:: WORK REQUIRED ::
What you write should match, word for word, the lines from the one containing "This screenshot has width=452, height=177." through the end of the data, with no pictures.

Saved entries

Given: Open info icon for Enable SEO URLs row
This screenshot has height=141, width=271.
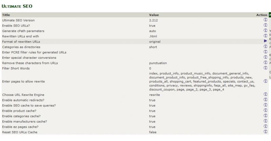Looking at the screenshot, I should 266,25.
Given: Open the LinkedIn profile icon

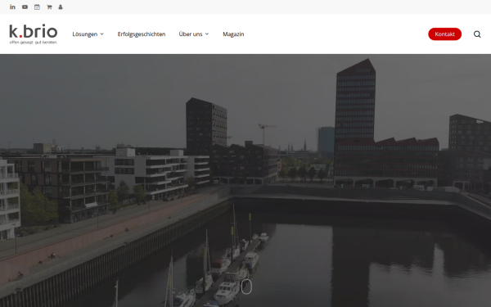Looking at the screenshot, I should pos(12,7).
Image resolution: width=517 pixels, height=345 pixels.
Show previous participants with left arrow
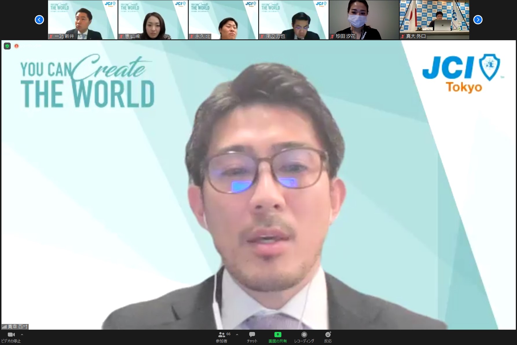39,20
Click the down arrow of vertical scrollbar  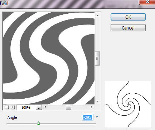pyautogui.click(x=97, y=102)
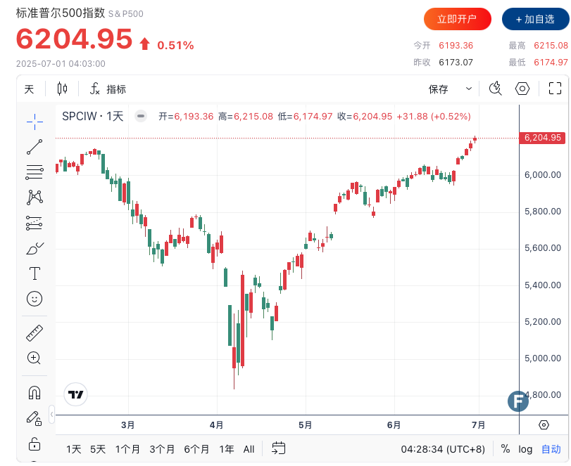Click the 6,204.95 price label on axis
The width and height of the screenshot is (571, 466).
542,138
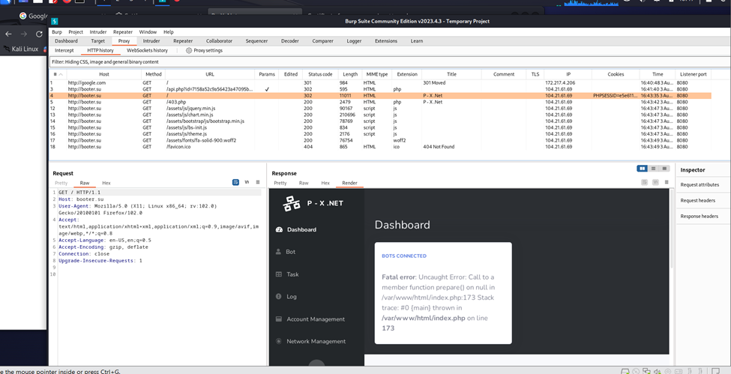
Task: Click the Network Management icon in sidebar
Action: point(279,342)
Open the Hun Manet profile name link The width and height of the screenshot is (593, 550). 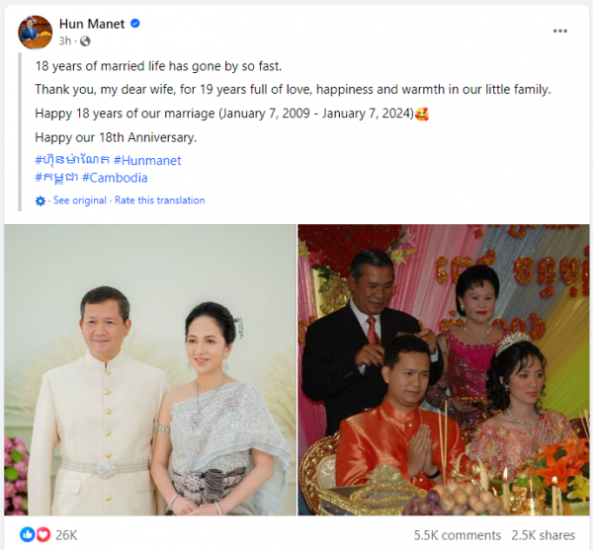pos(92,24)
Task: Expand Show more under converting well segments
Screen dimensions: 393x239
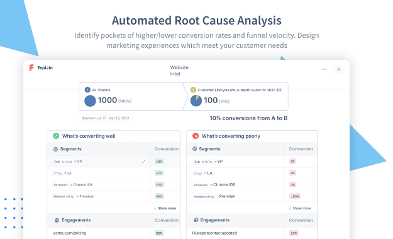Action: click(x=165, y=208)
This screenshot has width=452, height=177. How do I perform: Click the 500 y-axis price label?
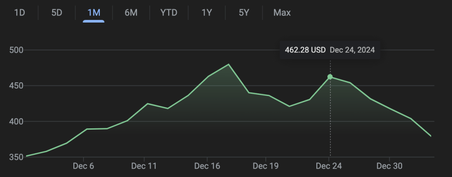click(17, 50)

:: ANSWER SECTION ::
This screenshot has width=452, height=177. How do I perform: Click the 500 y-axis price label?
click(17, 50)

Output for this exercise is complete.